Andrew Mumford

Personal information
- Full name: Andrew Owen Mumford
- Date of birth: 18 June 1981 (age 45)
- Place of birth: Neath, Wales
- Positions: Defender; midfielder;

Youth career
- Llanelli

Senior career*
- Years: Team / Apps / (Gls)
- 1998–2000: Llanelli / 28 / (8)
- 1999–2004: Swansea City / 63 / (6)
- 2000: → Haverfordwest County (loan) / 24 / (8)
- 2001: → Port Talbot Athletic (loan) / 5 / (3)
- 2003: → Newport County (loan) / 21 / (7)
- 2003-2004: → Aldershot Town (loan) / 7 / (5)
- 2004: Port Talbot Athletic / 3 / (0)
- 2004–2005: Aberystwyth Town / 13 / (0)
- 2004–2005: Port Talbot Athletic / 16 / (2)
- 2005–2006: Sydney FC
- 2007–2010: Llanelli / 116 / (21)
- 2010–2011: Afan Lido / 0 / (0)
- 2011–2012: Haverfordwest County /  / (0)

Managerial career
- 2022–2023: Trefelin BGC

= Andrew Mumford (footballer) =

Welsh footballer

Andrew Owen Mumford (born 18 June 1981) is a Welsh retired footballer

== Life and career ==

Having come up through the age groups at LLanelli Town under the tutelage of former Welsh international Leighton James, Mumford passed up a short-term contract offer from Newcastle United in order to sign with Swansea City (where James himself spent several years as a player) in the summer of 2000.

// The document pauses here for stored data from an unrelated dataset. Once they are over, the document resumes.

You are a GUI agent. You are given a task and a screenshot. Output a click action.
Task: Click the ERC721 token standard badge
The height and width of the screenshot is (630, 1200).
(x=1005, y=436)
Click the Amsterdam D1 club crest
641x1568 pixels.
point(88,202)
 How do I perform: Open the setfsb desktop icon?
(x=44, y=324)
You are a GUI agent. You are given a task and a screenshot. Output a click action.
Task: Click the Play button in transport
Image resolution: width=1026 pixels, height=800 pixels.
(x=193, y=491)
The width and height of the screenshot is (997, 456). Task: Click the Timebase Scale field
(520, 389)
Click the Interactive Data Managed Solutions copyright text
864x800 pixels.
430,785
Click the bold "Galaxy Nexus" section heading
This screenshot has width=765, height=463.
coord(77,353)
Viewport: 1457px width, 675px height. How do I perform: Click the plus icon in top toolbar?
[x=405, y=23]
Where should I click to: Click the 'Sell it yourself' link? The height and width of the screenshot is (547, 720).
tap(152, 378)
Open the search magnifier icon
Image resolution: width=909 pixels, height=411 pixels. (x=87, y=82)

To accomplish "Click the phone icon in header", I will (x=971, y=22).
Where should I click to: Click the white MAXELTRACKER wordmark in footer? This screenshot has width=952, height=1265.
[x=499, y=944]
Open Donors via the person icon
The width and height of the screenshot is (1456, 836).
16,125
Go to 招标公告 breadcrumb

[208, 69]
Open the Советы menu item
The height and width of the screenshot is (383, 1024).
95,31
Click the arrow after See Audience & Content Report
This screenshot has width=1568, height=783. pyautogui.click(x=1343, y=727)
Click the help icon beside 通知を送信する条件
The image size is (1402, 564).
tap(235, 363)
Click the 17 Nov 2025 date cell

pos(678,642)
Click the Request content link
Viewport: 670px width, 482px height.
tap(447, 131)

Short spells on loan at Haverfordwest County and Port Talbot Athletic that season saw him gain further first team experience before he made his Swansea debut at Port Vale in April 2001.

The following season saw Mumford become a regular and end it as the clubs youngest ever player of the year as the team narrowly avoided relegation from the Football League.

Several injuries curtailed his development however and following further loan periods to Newport County and Aldershot Town his contract was allowed to expire and he moved to Australia to play for Sydney FC in the inaugural A-League season.

After just one season in Australia he moved back to Wales, with stints at Welsh League teams Port Talbot Athletic, LLanelli Town, Afan Lido and Haverfordwest County before retiring in 2012.